Лучше не придумать. Большинство постоялиц сейчас на дневной прогулке по заднему саду. Харкурт засел у себя в кабинете. На дежурстве миссис Джессоп – наименее бдительная из сестёр-хозяек. Эта высокая и назойливая женщина с толстыми щеками и красными руками больше любила читать нотации, чем бродить по приюту и хватать нарушительниц.
Салли прошла через к кладовой хозяек. Это была комнатка всего шести футов шириной, втиснутая между кабинетом Харкурта и комнатой, где ночует дежурная сестра. Девушка открыла дверь и заглянула внутрь. Наверное, лучше зайти внутрь и закрыть дверь за собой, но так она окажется в кромешной тьме.
Салли осмотрела полки, заставленные фарфором, бельём, свечами, мылом и лаком. На верхней полке стояло несколько бутылок. Салли достала одну и прочитала название вслух: «Ипекакуана». Скорчив гримасу, она вернула бутыль на место. Нужная нашлась совсем рядом – этикетка гласила «Укрепляющий эликсир Саммерсона», а в её правом верхнем углу виднелась знакомая эмблема c лучистым солнцем. Она часто видела это солнце – оно сияло из окон лавочников, со страниц брошюр и картонных вывесок.

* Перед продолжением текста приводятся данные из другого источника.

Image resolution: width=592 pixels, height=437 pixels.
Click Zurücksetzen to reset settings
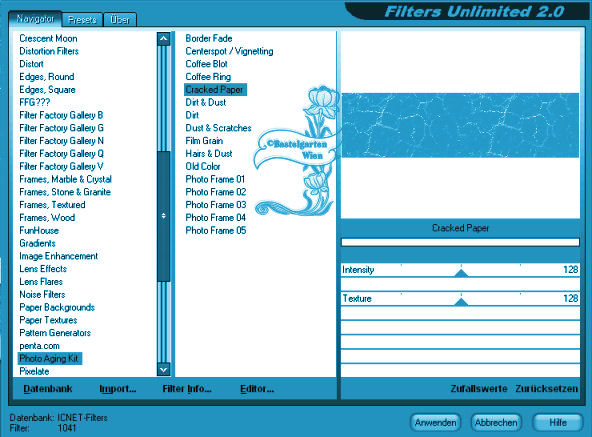click(546, 389)
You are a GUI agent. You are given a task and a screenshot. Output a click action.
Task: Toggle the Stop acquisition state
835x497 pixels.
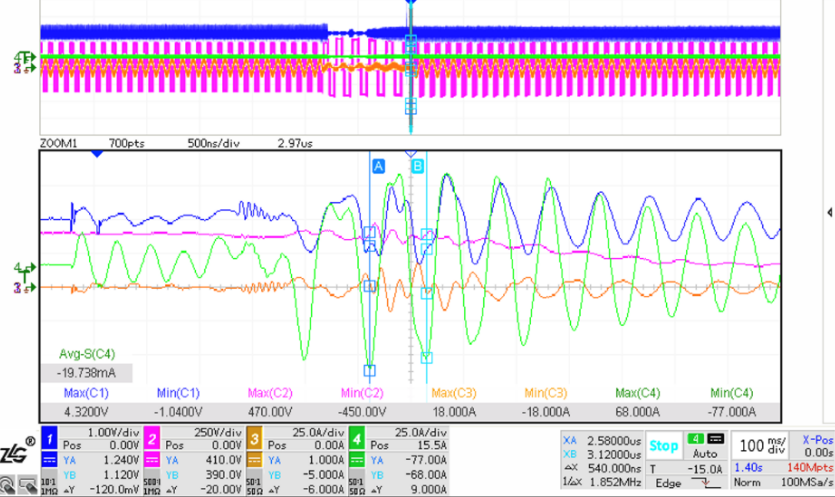(x=663, y=446)
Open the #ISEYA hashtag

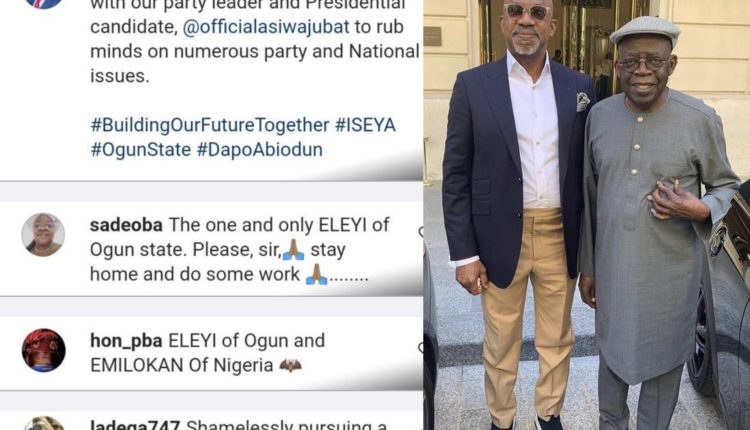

Бутыль всё ещё была наполовину полной. Вытащив пробку, Салли вынула из кармана кусочек чёрного хлеба, что остался от завтрака и быстро макнула его в густой, пурпурный сироп, а потом вернула пробку и бутылку на место. Завернув хлеб в носовой платок, Салли закрыла кладовку и рванула к своей щётке и мыльной пене.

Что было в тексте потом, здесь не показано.